Conferences vary widely in clergy makeup, but the West Virginia, Kentucky, Tennessee, Oklahoma Indian Missionary and Red Bird Missionary conferences had more local pastors than elders serving churches as of summer 2015, according to GCFA. Some other conferences, such as Upper New York, East Ohio, North Alabama and Missouri, are close, and still others acknowledge they are highly dependent on this growing category of clergy.

In other words, the ranks of the ordained are shrinking and the ranks of LLPs are growing. It seems fair to speculate that this trend is not going to change anytime soon.

Other research which has been widely publicized indicates that the numbers of bi-vocational pastors are going to rise to the point that there will come a day where one who is truly in full-time pastoral ministry will be limited only to the largest of congregations.

There are all sorts of reasons why one would choose not to attend seminary but one is certainly the cost (even with financial aid, students often come out of seminary with a heavy load of debt). There also has to be consideration given to the number of people who are coming into pastoral ministry as second or even third career persons.

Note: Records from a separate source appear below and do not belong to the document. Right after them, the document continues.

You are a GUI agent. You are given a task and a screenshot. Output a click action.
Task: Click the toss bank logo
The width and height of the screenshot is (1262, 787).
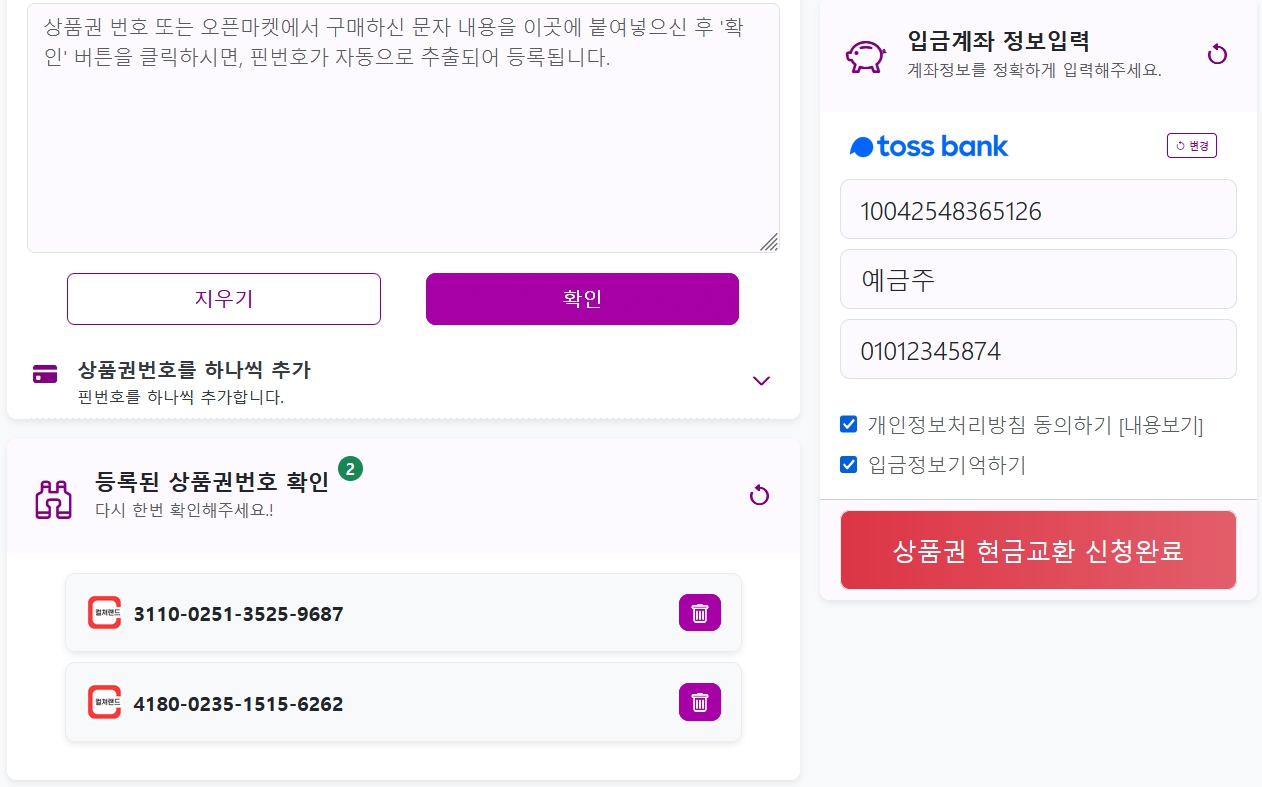click(x=929, y=147)
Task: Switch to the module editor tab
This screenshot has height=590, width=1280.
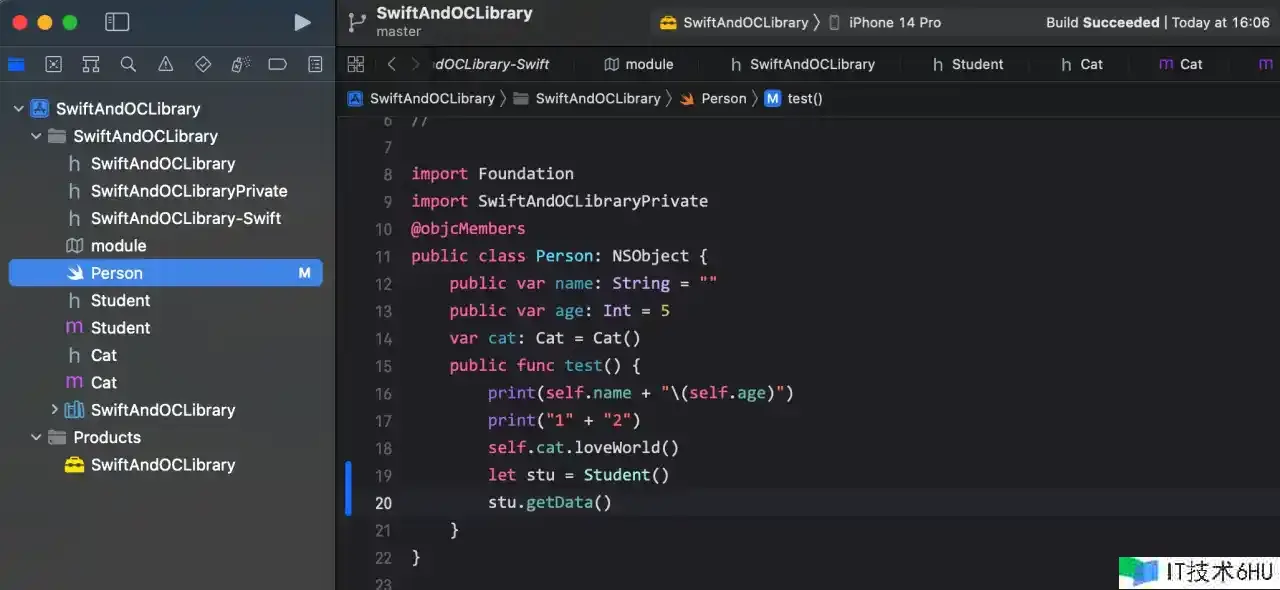Action: tap(639, 64)
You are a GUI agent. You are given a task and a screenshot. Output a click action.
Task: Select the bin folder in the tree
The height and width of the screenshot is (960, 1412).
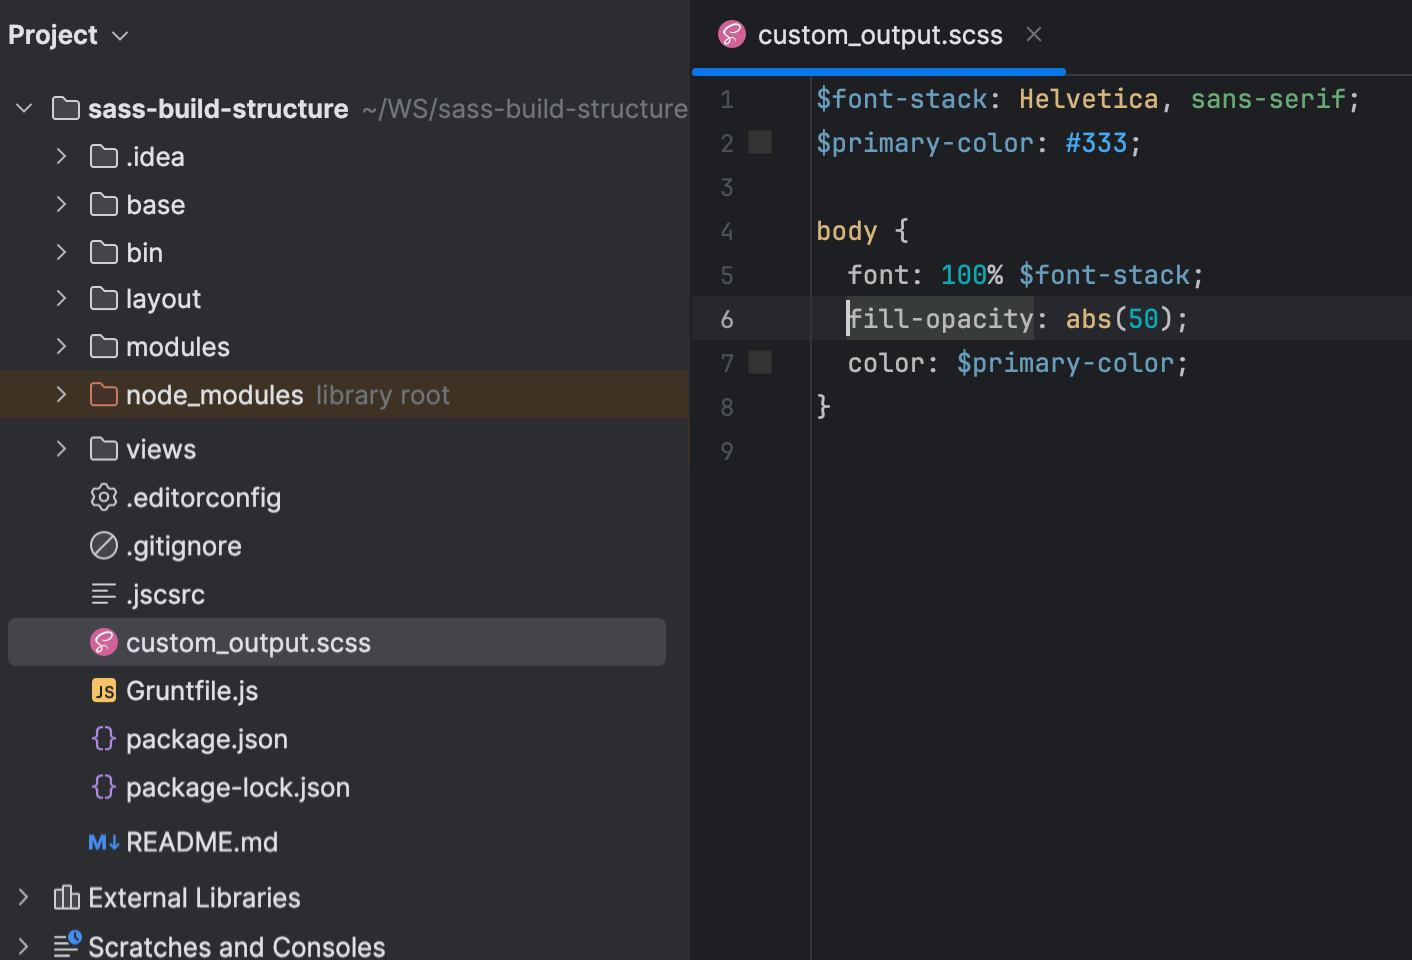(x=143, y=252)
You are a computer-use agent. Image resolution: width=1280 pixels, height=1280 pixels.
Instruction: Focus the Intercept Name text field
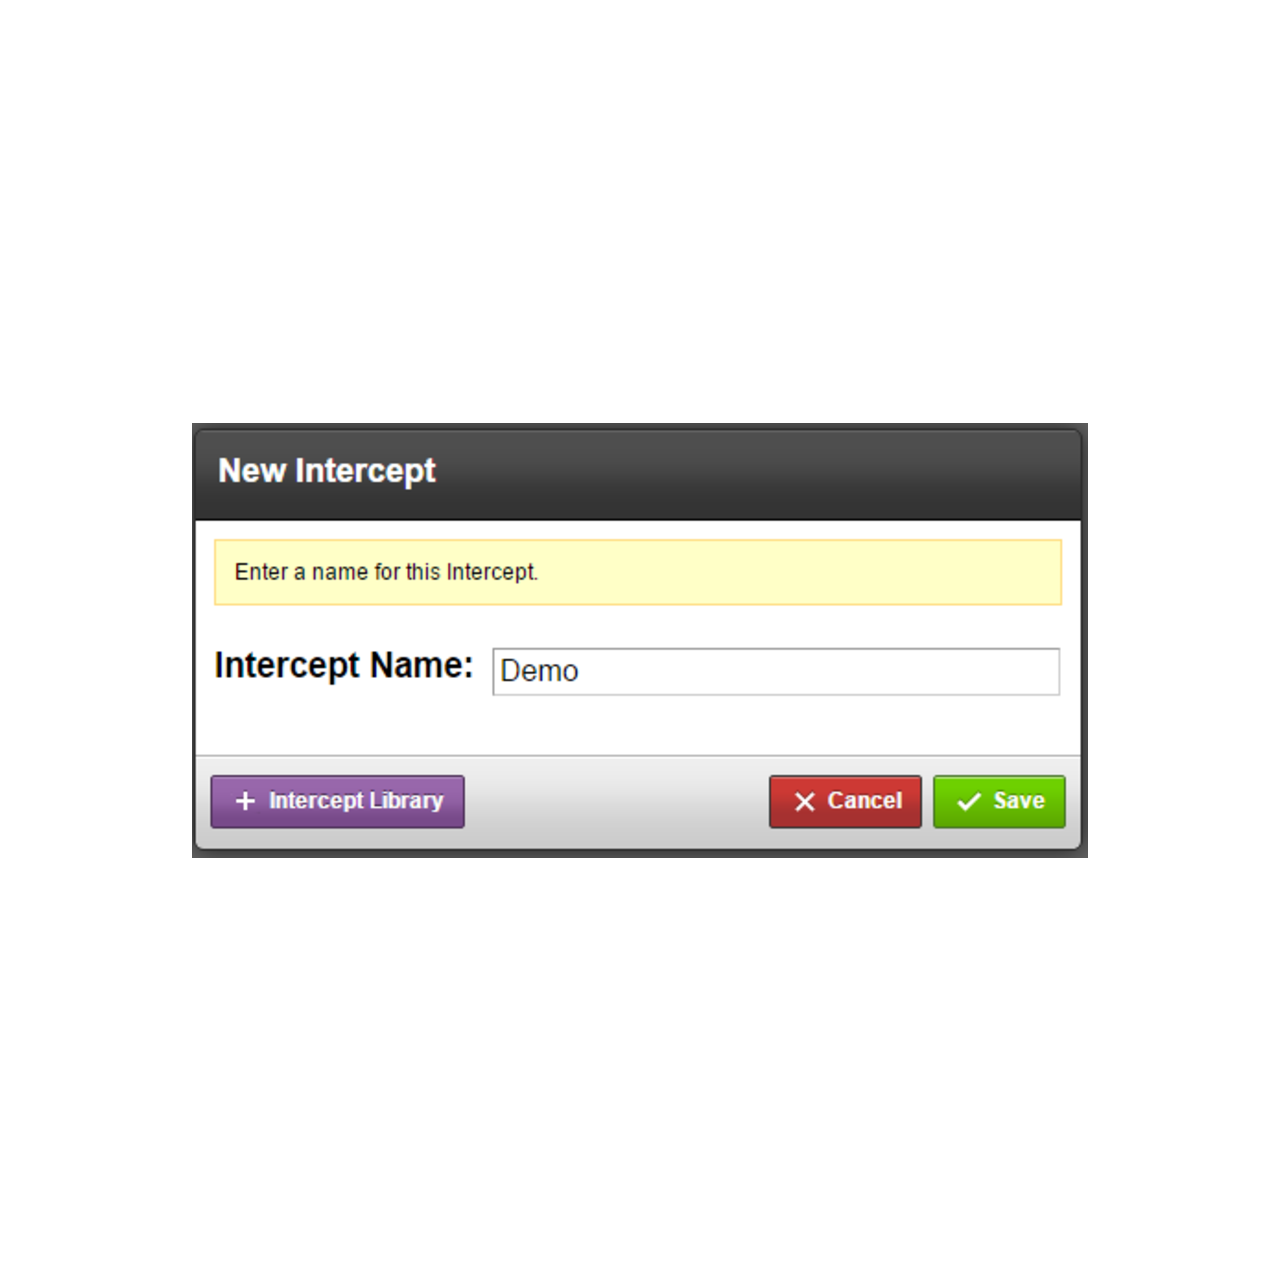click(x=776, y=671)
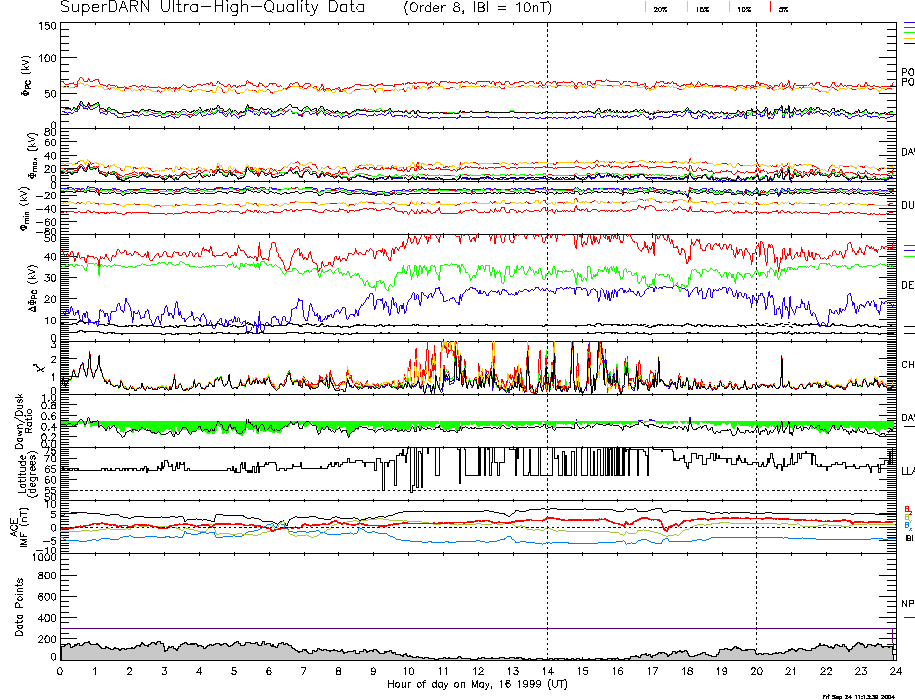Click the dashed vertical line at hour 14
The image size is (915, 700).
tap(547, 300)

All of this is to say that the UMC must change the way it treats LLPs as the church’s reliance on LLPs increases. This is not to say that ordination does not still have a place (remember, I plan to pursue ordination) but we must start treating LLPs as equals. Currently, the Book of Discipline indicates that LLPs do not have a vote on constitutional amendments, can not vote for or serve as delegates to General and Jurisdictional conferences, and there is also virtually nothing that an LLP can vote on in the clergy executive session to which they are amenable to.

It should be noted that lay delegates to the annual conference have full voice and vote on constitutional amendments, lay delegates to GC and JC, and other matters not related to ordination and clergy connection. The LLP who potentially serves their congregation does not. If for no other reason than the equalization of clergy and lay representation, this issue needs to be addressed.

I also note that there is a disconnect between how LLPs are treated by leadership and the ordained clergy. I have not personally experienced this but I have heard from many LLPs that they feel very disconnected from the conference due to events and other matters seemingly geared more toward the ordained clergy. Some LLPs do not even feel obligated to participate in district and conference events or even Course of Study due to the perception that they are viewed as second class or that the leadership does not care about them. I have to acknowledge that this is sometimes due to the LLP choosing not to participate in the life of the connection but I also do not doubt that some have been outright mistreated. Conference and district leadership must begin to take LLPs seriously and to hold them accountable.

So I’ve given my thoughts on this topic long enough so now I would like to propose some changes that I would like to see made. I do not have all the answers. I also do not know how some of this would be implemented, but others do and I hope that they will be willing to take some of this on.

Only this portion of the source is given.